- [Exercise details]
Only the lines that contain the string "maart" belong in the answer; pull them from the records.

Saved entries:
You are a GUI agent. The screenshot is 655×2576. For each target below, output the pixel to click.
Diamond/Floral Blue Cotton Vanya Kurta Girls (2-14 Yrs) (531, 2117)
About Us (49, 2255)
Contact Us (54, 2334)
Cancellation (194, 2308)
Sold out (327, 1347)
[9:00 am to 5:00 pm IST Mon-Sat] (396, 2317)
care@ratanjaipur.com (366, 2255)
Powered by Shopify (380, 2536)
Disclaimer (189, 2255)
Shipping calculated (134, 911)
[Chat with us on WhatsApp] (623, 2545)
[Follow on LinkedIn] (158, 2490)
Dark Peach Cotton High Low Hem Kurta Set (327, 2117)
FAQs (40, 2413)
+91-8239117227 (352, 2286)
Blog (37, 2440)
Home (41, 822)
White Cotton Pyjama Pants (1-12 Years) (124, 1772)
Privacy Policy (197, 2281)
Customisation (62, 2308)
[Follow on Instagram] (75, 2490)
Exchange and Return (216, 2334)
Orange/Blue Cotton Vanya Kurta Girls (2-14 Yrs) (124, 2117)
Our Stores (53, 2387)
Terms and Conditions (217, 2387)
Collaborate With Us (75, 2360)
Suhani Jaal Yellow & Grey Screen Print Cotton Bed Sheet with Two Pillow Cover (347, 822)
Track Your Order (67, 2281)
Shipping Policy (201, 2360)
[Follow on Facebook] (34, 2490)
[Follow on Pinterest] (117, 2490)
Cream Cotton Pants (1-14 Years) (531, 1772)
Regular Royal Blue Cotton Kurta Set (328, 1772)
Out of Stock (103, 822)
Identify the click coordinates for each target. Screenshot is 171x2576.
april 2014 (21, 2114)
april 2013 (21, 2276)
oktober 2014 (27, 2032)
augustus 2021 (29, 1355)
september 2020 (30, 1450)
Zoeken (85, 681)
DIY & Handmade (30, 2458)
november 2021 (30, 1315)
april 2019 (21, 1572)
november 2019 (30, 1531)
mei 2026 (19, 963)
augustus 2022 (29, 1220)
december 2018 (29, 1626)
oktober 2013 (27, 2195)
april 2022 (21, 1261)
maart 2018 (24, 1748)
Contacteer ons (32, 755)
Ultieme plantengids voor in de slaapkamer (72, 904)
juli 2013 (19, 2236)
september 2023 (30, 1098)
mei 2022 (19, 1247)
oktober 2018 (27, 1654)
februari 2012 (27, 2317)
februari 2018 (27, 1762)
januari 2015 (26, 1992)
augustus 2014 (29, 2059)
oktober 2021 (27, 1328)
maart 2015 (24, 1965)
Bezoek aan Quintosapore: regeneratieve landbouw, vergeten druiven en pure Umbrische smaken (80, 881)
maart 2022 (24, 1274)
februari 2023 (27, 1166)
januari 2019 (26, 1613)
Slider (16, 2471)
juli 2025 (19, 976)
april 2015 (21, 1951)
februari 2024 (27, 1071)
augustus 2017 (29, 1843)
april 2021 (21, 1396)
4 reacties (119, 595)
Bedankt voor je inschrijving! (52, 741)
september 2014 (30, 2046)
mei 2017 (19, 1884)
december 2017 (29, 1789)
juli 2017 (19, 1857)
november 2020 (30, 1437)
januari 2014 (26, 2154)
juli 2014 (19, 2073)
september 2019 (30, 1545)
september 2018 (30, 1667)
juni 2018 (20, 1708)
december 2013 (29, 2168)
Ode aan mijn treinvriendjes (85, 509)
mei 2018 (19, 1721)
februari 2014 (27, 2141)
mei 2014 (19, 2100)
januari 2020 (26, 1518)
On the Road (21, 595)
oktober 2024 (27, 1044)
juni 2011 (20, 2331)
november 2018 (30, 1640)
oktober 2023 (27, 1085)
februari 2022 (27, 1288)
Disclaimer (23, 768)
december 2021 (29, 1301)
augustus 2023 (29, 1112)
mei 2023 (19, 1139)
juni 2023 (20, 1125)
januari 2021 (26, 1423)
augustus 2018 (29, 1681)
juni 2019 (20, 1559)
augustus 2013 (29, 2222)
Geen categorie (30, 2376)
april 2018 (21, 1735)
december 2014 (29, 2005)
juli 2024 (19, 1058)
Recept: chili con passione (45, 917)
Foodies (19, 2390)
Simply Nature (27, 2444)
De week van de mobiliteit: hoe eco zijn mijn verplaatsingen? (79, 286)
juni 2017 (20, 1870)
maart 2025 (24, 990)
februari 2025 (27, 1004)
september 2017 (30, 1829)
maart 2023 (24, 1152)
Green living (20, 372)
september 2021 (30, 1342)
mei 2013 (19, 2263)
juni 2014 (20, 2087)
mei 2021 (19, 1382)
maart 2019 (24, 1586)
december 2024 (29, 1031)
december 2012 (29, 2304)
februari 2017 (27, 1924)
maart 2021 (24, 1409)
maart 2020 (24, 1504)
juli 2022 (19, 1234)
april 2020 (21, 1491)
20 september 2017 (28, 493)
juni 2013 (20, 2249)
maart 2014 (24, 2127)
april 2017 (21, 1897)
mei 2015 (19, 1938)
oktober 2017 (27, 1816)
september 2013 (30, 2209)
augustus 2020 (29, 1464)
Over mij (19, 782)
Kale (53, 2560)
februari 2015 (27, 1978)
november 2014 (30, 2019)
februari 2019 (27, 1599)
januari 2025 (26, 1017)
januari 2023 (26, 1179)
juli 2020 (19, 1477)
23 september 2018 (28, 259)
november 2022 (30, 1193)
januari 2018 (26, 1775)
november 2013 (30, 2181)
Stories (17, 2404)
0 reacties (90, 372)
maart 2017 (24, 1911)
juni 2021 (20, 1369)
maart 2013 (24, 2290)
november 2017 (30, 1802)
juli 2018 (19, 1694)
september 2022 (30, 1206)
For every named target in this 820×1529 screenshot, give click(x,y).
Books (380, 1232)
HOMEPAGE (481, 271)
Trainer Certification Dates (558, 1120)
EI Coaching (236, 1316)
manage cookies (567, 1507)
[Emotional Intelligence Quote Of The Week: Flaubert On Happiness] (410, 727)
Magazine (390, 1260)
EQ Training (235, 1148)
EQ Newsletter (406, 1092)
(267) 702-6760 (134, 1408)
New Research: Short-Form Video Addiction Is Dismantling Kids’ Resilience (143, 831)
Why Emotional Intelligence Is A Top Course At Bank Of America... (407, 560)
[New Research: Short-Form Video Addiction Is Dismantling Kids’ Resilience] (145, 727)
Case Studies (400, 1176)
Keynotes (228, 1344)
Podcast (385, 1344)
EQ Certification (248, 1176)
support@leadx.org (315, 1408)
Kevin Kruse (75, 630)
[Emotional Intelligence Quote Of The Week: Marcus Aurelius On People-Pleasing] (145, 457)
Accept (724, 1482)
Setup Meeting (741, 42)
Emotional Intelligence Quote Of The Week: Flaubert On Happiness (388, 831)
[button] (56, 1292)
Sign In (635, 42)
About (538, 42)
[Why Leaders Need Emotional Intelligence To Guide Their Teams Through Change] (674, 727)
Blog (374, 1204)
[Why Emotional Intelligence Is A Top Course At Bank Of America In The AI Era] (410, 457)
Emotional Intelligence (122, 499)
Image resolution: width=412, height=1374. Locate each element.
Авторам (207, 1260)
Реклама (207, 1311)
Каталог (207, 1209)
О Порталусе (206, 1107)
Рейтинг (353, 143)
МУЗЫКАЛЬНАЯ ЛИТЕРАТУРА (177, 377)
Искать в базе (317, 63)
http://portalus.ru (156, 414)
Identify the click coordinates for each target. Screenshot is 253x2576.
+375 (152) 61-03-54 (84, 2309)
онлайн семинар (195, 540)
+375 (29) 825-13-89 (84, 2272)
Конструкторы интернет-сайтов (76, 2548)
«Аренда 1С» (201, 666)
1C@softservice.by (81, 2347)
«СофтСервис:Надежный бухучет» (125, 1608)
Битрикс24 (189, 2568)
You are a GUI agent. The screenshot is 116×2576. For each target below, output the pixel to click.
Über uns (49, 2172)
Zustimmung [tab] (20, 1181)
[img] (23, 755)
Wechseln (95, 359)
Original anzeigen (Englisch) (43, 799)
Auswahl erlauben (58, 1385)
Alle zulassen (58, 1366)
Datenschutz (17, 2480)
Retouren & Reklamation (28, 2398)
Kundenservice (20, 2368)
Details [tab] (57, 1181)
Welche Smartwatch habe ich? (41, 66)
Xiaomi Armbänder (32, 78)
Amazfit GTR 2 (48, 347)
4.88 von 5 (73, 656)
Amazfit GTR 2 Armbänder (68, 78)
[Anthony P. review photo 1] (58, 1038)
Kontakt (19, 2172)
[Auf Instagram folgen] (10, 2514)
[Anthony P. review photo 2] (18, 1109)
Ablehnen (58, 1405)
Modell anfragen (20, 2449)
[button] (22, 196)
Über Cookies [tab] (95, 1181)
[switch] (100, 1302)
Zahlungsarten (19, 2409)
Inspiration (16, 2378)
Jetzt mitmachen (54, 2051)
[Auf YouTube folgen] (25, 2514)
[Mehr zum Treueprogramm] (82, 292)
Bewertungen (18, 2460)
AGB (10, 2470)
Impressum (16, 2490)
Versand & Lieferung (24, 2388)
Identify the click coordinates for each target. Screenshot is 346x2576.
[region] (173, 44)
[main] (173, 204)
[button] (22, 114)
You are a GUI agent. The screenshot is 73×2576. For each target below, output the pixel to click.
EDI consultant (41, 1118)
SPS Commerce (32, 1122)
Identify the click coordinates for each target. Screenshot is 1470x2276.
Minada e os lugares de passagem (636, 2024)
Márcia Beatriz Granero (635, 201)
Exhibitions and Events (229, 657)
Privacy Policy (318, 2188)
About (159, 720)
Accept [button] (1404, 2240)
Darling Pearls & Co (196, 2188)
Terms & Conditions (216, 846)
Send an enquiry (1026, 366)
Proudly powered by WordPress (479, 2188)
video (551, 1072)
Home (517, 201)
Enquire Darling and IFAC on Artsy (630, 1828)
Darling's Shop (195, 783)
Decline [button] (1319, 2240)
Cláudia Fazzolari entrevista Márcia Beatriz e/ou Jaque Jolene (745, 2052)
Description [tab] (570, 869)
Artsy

- [Answer to the problem]
maart 2018 (24, 1748)
maart 2015 (24, 1965)
maart 2022 (24, 1274)
maart 2025 (24, 990)
maart 2023 (24, 1152)
maart 2019 (24, 1586)
maart 2021 (24, 1409)
maart 2020 (24, 1504)
maart 2014 (24, 2127)
maart 2017 (24, 1911)
maart 2013 (24, 2290)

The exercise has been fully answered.